Representative Ras Smith of Waterloo called the legislature’s gesture of unity historic.
“I’m hopeful because in this time in Iowa, we stepped up to make real change,” Smith said. “…As a body, by default, we’ve committed here today to shouldering a burden, to ensure that George Floyd, or the scores before him, doesn’t take place in our state — not on our watch.”
Representative Ako Abdul-Samad of Des Moines said the moment came because legislators are listening to a new generation of “game-changers” who have been protesting.
“My beloved brothers and sisters — and I mean all of you — not only are you part of history, you are rectifying history,” Abdul-Samad said.

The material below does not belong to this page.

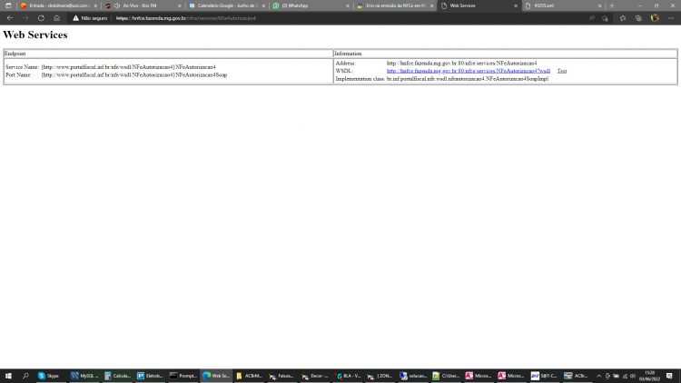The width and height of the screenshot is (681, 383).
Task: Open the Edge settings ellipsis menu
Action: [671, 18]
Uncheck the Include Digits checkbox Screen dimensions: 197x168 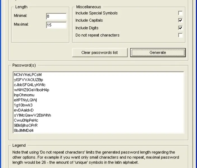click(x=180, y=28)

House Majority Leader Matt Windschitl of Missouri Valley turned to the Black Lives Matter protesters in the gallery watching tonight’s debate and said three words: “We hear you.”
“…Is this the solution to every problem that we have, to every injustice? No,” Windschitl said, “but it’s a damned good start.”

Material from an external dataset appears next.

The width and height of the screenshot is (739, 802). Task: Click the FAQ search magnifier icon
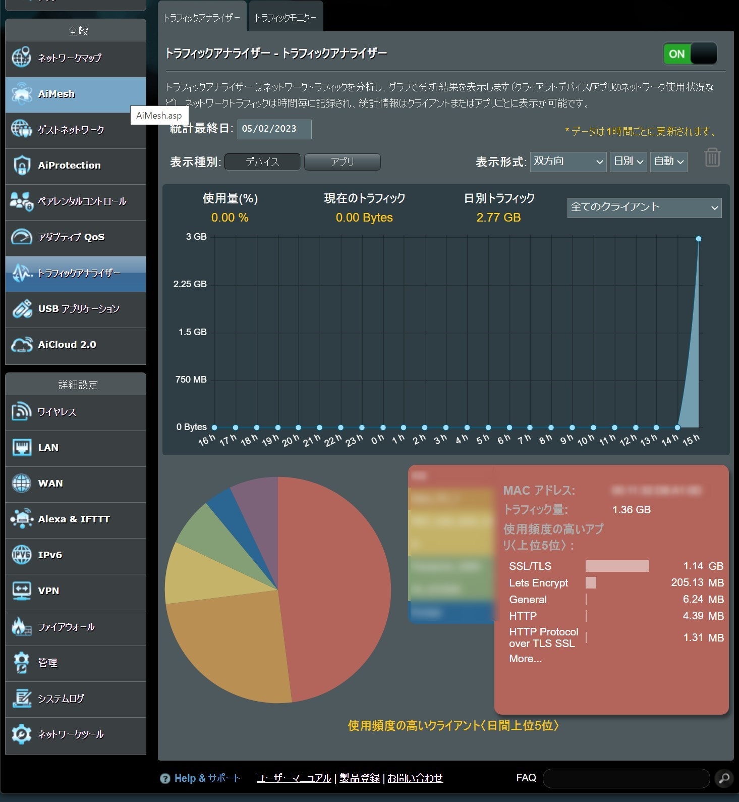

The legislation forbids choke holds in all but life-and-death situations and lets the state attorney general investigate deaths caused by police. Once the bill is signed into law –as the governor plans to do — police officers with a proven record of misconduct may not be rehired in Iowa.
The House and Senate debated the bill at the same time. For the first time in her tenure, Governor Kim Reynolds walked into both chambers and stood to listen, a silent signal of her approval. Senate Majority Leader Jack Whitver of Ankeny, who mentioned the deaths of both George Floyd and Ahmaud Arbery, said the times require government solutions and this bill is a starting point.
“Tonight, we are showing our state and the world that the Iowa Legislature listens to Iowans,”Whitver said, “and we are willing to lead on tough issues.”
Whitver also emphasized the bill’s requirement that Iowa law enforcement officers have annual training sessions in “de-escalation” techniques and the prevention of bias.
It took less than two-and-a-half hours for the bill to be formally introduced and passed by the House and Senate. The bill wasn’t debated in the traditional sense. Instead, legislators rose to share their perspectives. Ruth Ann Gaines, a 73-year-old state representative from Des Moines, said the first time she really understood racism was as an eight-year-old, after she heard Emmett Till’s mother speak about her son’s lynching.
“I’ve lived a long life in the civil rights movement,” she said. “I’ve sat here year after year listening to debate which I thought showed indifference to what my cause was, so today I am jubilant, I am happy, I am surprised and I am really glad to be a part of it.”
Des Moines Black Lives Matter protesters who’d been in the capitol building all day were part of the moment, too. They sat or stood silently in the viewing galleries, many with a fist in the air, as lawmakers spoke, then cast their votes for the bill.
Governor Reynolds, in a written statement, said the bill is the result of listening and making a commitment to “meaningful change.”